WCRI’s webinar on interstate variations in drug payments reminds us that lax regulations and absent legislators cost taxpayers and employers millions.
Slides are here – and are free to access. The report itself is here – available free to members and a nominal fee for non-members.
There’s a ten-fold variation across the 28 states studied by WCRI, with WI MN and MA around $22 in quarterly drug spend per claim, but LA and FL right around $200. A far higher percentage of claimants get scripts in the two high-spend states than in those on the lower end – and I’ll bet most of those are from dispensing physicians and attorney-represented workers using mail-order pharmacies.
WCRI looked at data from non-COVID claims less than 3 years old in 28 states from Q1 2018 to Q1 2021.
Top takeaway – overall quarterly drug payments dropped from $102 in Q1 2015 to $68 in Q1 2021 – but PA FL and CT – states with physician dispensing and/or mail order pharmacy problems – actually saw an increase – and that increase was largely driven by dermatological agents.
Want more evidence of the rampant profiteering enabled by lax regulations and compromised legislators?
- Dermatological payments account for about 20% of payments in the median state – although there’s a wide variation, from 6% in the lowest state to over half (52%) of payments in the highest state.
- These dermatological agents are almost always combos of lidocaine, menthol, diclofenac sodium and other generics – profiteers mix ’em up and bill at a huge markup.

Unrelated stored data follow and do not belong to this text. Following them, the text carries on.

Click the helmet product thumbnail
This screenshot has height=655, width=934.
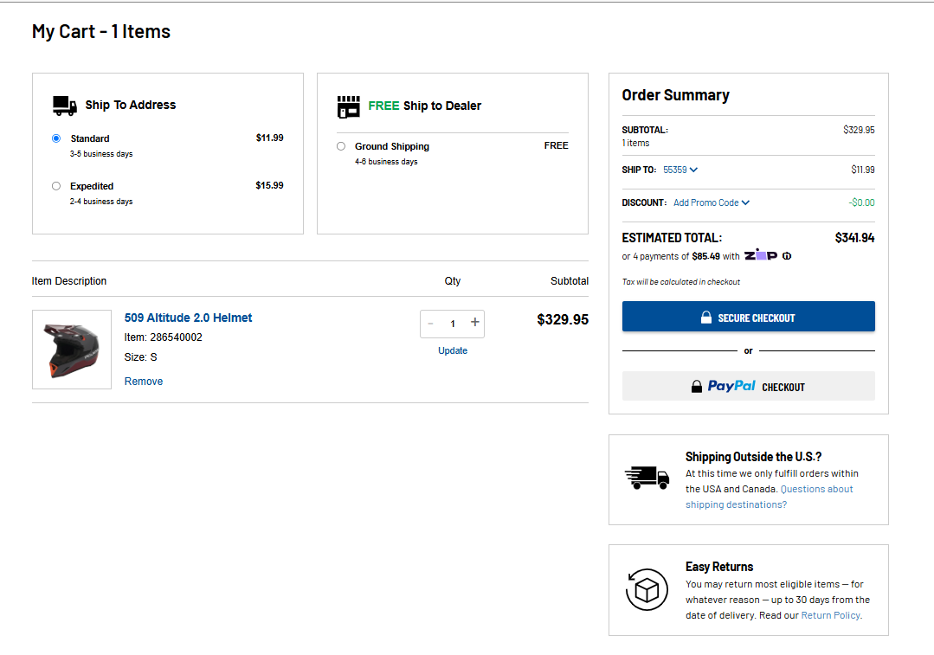point(72,349)
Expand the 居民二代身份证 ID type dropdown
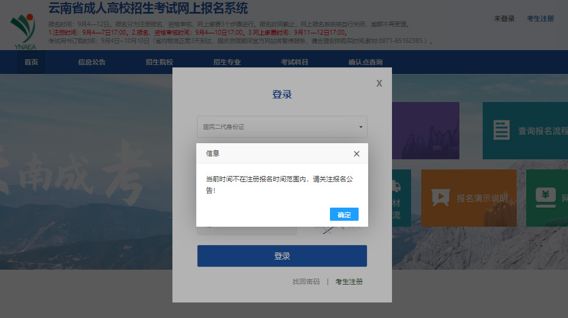 282,127
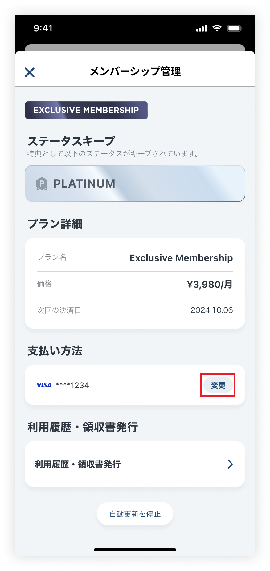Tap the 9:41 clock in status bar

[x=43, y=28]
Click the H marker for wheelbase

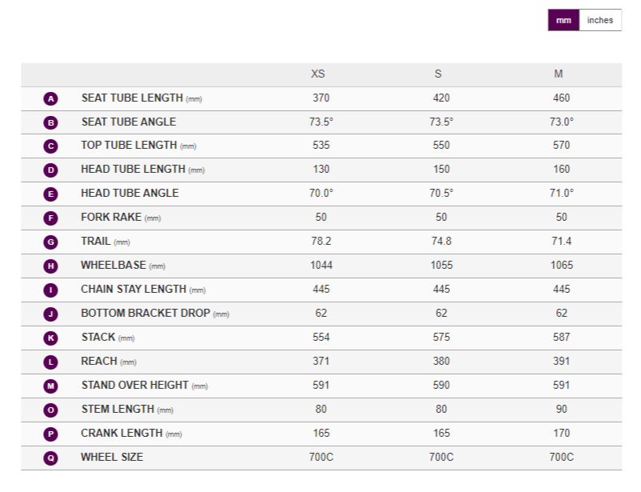point(51,266)
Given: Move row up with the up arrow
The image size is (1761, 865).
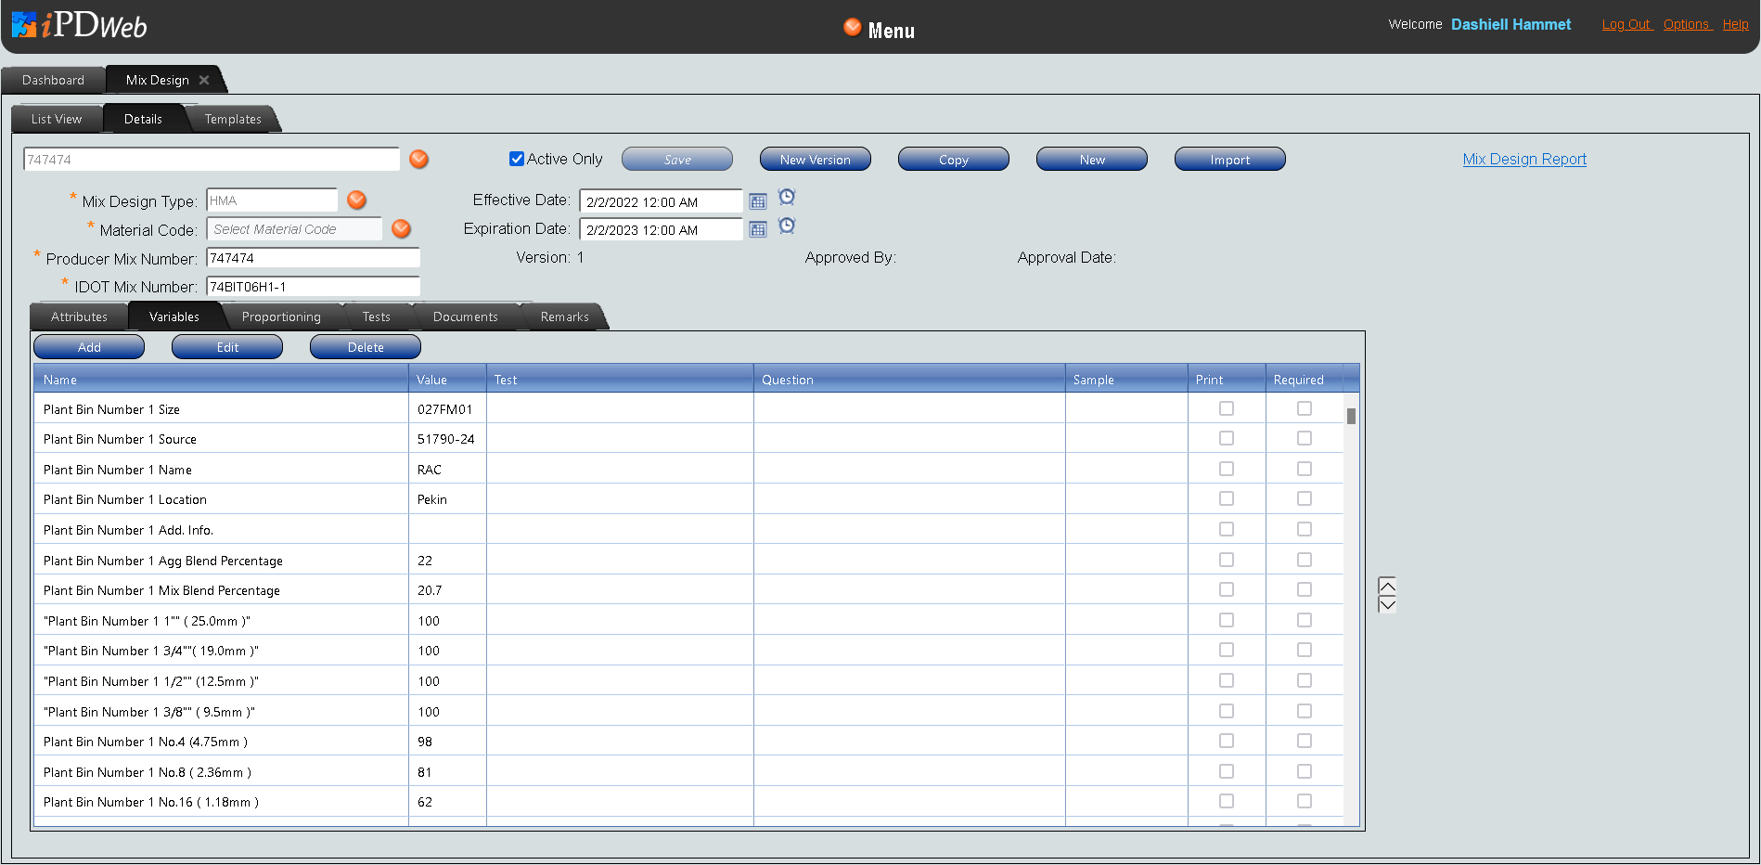Looking at the screenshot, I should click(1387, 586).
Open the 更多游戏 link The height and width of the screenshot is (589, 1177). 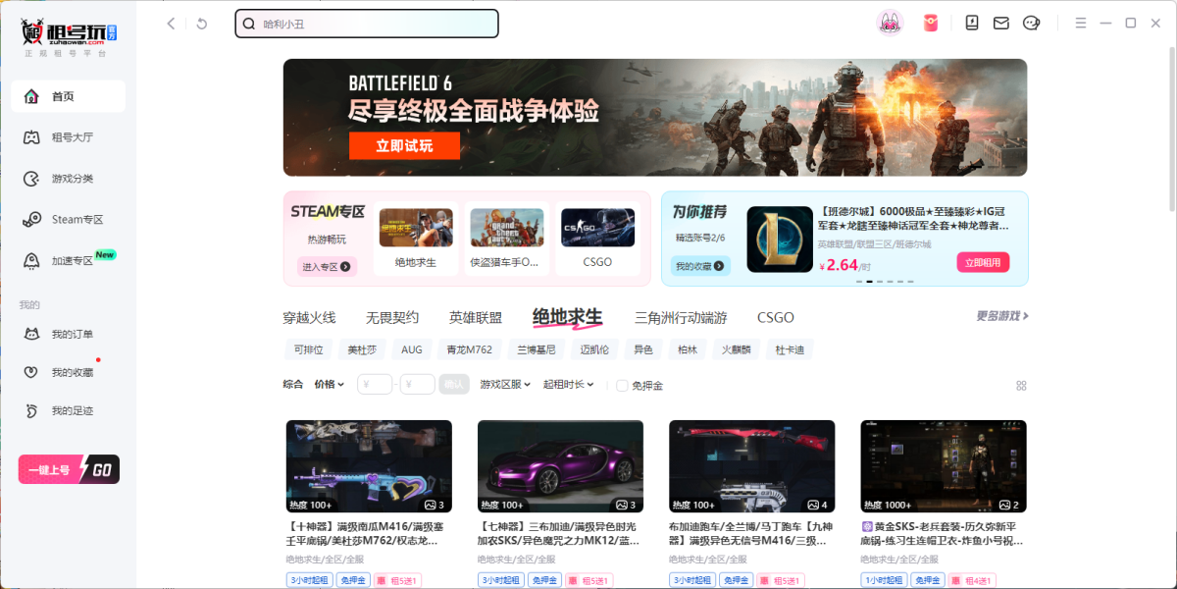coord(1001,316)
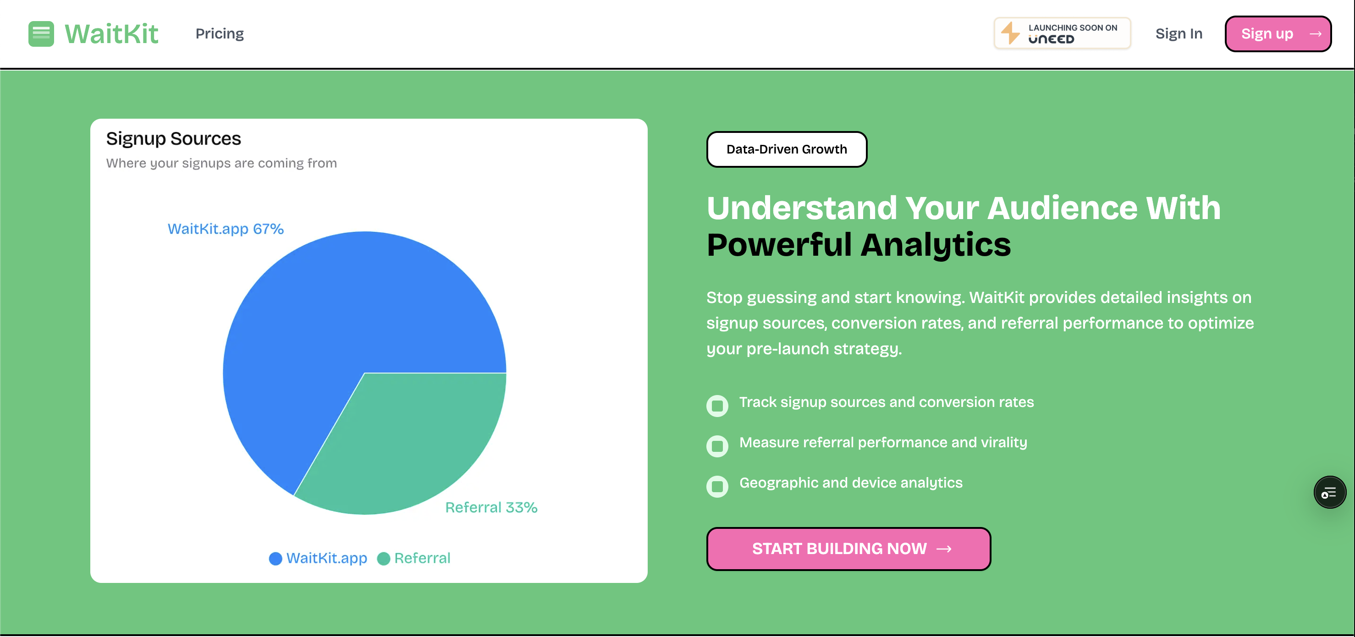Toggle the blue WaitKit.app legend dot
Screen dimensions: 1355x637
coord(275,559)
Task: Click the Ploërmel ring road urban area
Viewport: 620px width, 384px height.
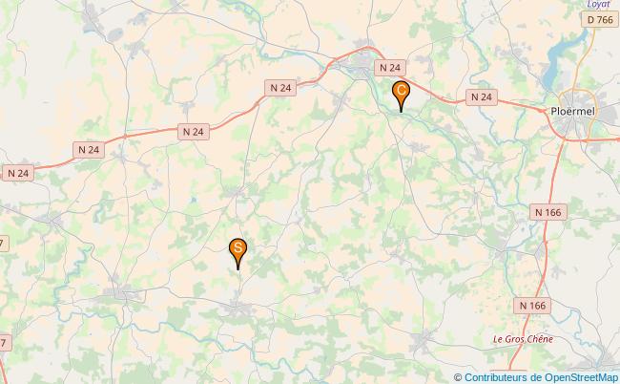Action: pyautogui.click(x=577, y=115)
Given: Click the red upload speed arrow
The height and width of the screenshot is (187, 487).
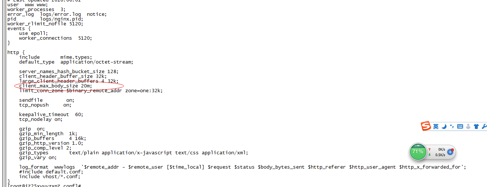Looking at the screenshot, I should 430,149.
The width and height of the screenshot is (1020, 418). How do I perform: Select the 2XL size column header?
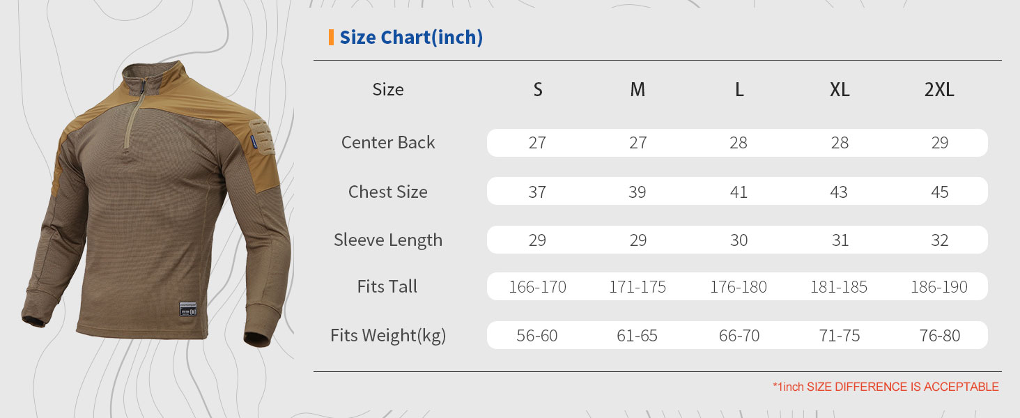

- PA is especially egregious – the vast majority of these dermatologicals are pharmacy-dispensed, and the average price paid was over $300.
- Physician dispensed drugs accounted for more than half of drug costs in several states including Florida
- It’s not just dermatologicals…California saw a big jump in NSAIDS driven by fenoprofen and ketoprofen…both questionable medications that have become darlings of the physician dispensing/mail order profiteers.
There’s good news too…after dermos, NSAIDs have the next highest payment across all drug groups at 18%…while opioids account for about 7% in the median states – way down from 13% in the same quarter three years ago.
I’d note that this is for claims <3 years old, and likely reflects the successful effort to avoid prescribing opioids to patients better served by other therapies.
What does this mean for you?
PA FL LA and CT – stop screwing employers and taxpayers.